**Set of tasks**
1. In the Chris Duffy biography, who trained Duffy?
2. Write a continuation of the Chris Duffy biography, starting right after its final sentence.

Chris Duffy

Personal information
- Born: Christopher Thomas Duffy July 7, 1965 Braintree, Massachusetts, United States
- Died: August 25, 2000 (aged 35) Braintree, Massachusetts, United States
- Cause of death: Brain aneurysm

Professional wrestling career
- Ring name(s): The Bouncer Chris Duffy
- Billed height: 6 ft 1 in (185 cm)
- Billed weight: 230 lb (104 kg)
- Billed from: Hollywood, California, United States
- Trained by: Killer Kowalski
- Debut: 1985

= Chris Duffy (wrestler) =

American professional wrestler (1965–2000)

Christopher Thomas Duffy (July 7, 1965 – August 25, 2000) was an American professional wrestler who appeared primarily under the name Chris Duffy. He was a mainstay on the New England independent circuit during the late 1980s and 1990s, most notably competing for the International Wrestling Federation (IWF). Duffy was also notable for his sporadic appearances with the World Wrestling Federation (WWF) between 1986 and 1997.

== Professional wrestling career ==
Duffy was trained by wrestling legend Killer Kowalski and made his debut in the mid-1980s. On August 17, 1985, in World Class Championship Wrestling, he was defeated by Iceman Parsons. He later became a star in Kowalski's Massachusetts-based International Wrestling Federation promotion and won the IWF Heavyweight Championship in 1986 and 1987. In October 1991, he was one of several American wrestlers to tour Austria, Germany, Spain and Switzerland with Bob Yorey's World Wrestling Superstars. While in Europe, Duffy formed The Suicide Blonds with Johnny Rotten. He was called pro wrestling's "diamond in the rough" by Wrestling Eye the following year.

Duffy was one of several Kowalski students to regularly appear in the World Wrestling Federation. He began wrestling with the WWF in 1986, appearing frequently as a jobber. His first match saw him teaming with Lanny Poffo, where they were defeated by the Funk brothers Dory Jr and Terry. He would lose to Bret Hart, Jim Duggan, Jake Roberts and Tito Santana. His most notable appearance was a loss to Mike Shaw when he was Friar Ferguson on the 12th episode of Monday Night Raw on April 12, 1993. This was the only time the Friar Ferguson gimmick was used and afterward Shaw became Bastion Booger. His only victory was over Scott Taylor who later became Scotty 2 Hotty, on a house show. He also wrestled as The Goon, a character that was later played by Bill Irwin. His last match was a loss to a young Mark Henry on Shotgun Saturday Night on December 8, 1997, a dark match. Duffy played the Santa Claus who got stunned by Stone Cold Steve Austin on RAW.

**Supplied material**
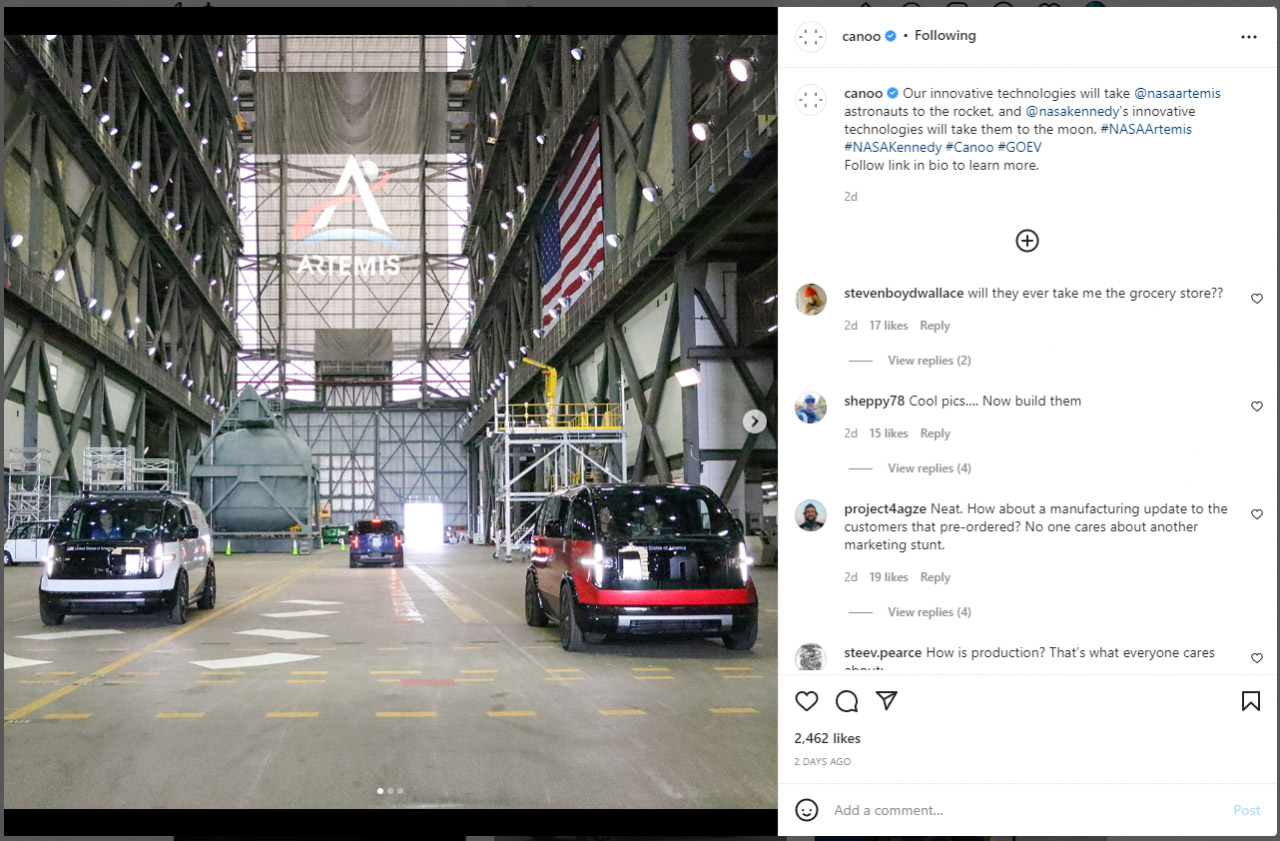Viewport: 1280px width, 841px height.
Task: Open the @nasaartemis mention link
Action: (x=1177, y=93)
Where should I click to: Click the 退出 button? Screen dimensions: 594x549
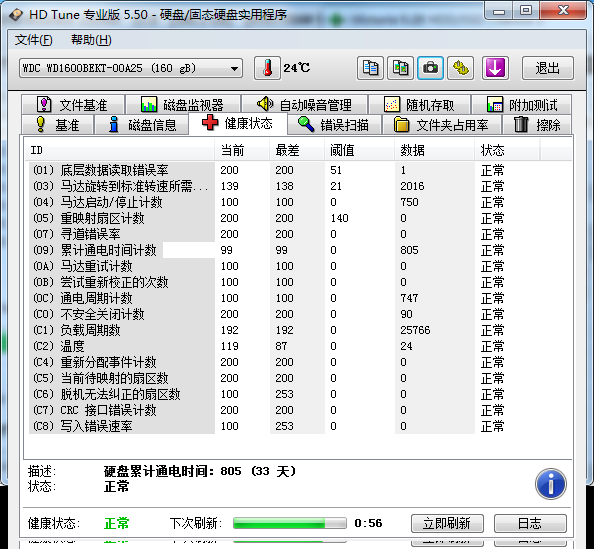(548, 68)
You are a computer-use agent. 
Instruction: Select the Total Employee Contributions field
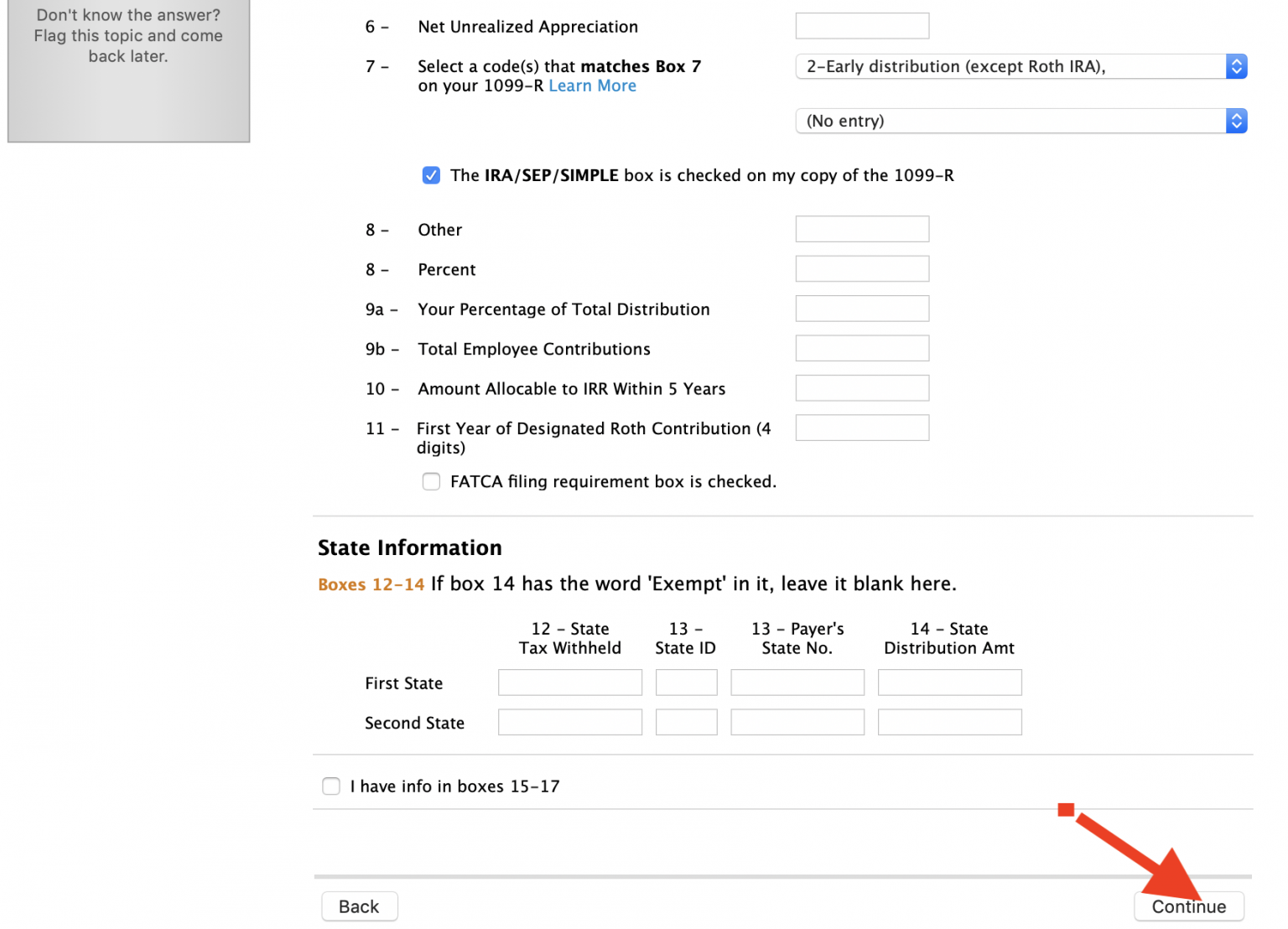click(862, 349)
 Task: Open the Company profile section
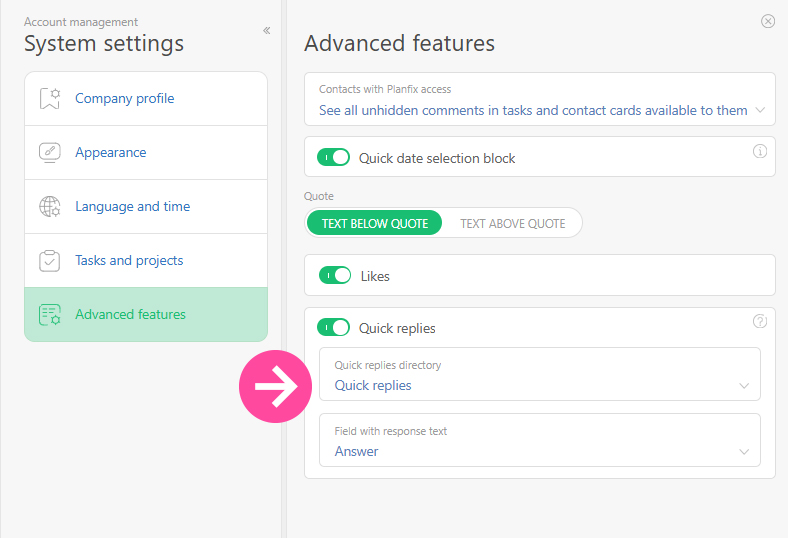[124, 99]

==

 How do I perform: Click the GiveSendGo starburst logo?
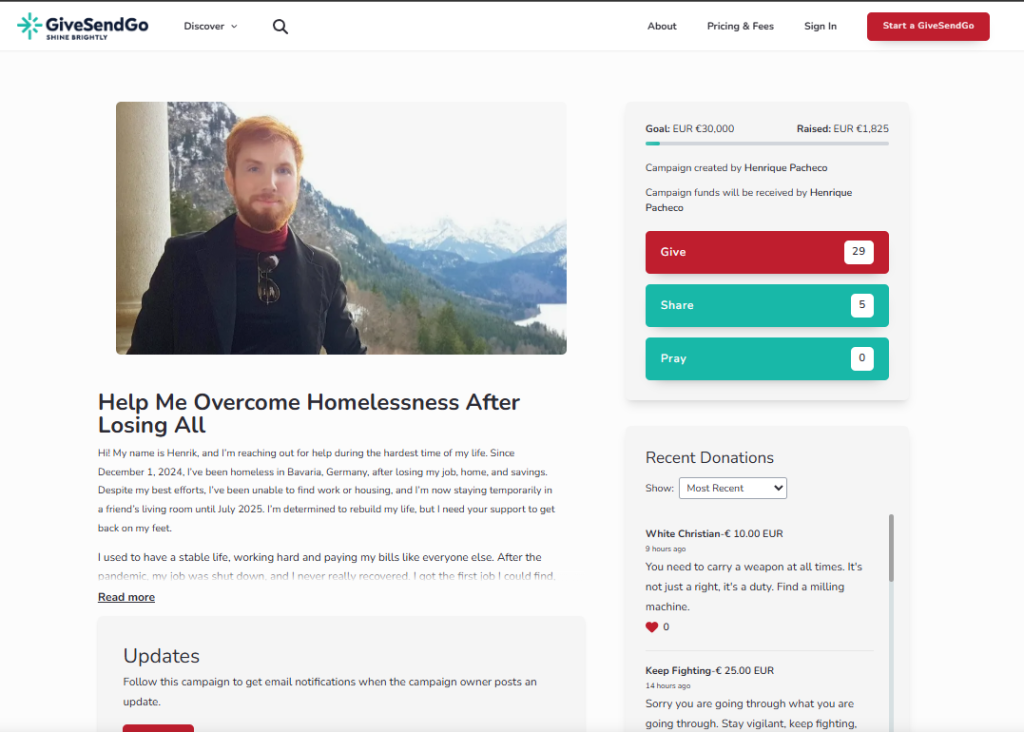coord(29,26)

**The results**
1. Killer Kowalski

2.
On May 25, 1992 in Extreme Championship Wrestling, Duffy worked as "The Bouncer" where he lost to Japanese legend Tatsumi Fujinami. Duffy continued wrestling on the New England independent circuit after leaving the WWF. In 1994 during his time in IWF, he was defeated by Ronnie D, and defeated him around a month later. He also lost to Tony Roy and was defeated by The Bulldozer in a two on one handicap match, where he teamed with Tim McNeany.

==Death==
Duffy died in his sleep on August 25, 2000. Multiple web sources had previously noted a seizure or heart attack as the culprit, but it was later made clear that it was a brain aneurysm. After his death, donations of Chris's organs and tissues gave sight to two women and his tissue donation helped 45 others. TBI and the New England Organ Bank hosted an event at December 5, 2013, at Braintree Town Hall to decorate Duffy's portrait. Sandy Duffy, his mother, put the finishing touches on his arrangement.

==Championships and accomplishments==
- International Wrestling Federation
  - IWF Heavyweight Championship (2 times)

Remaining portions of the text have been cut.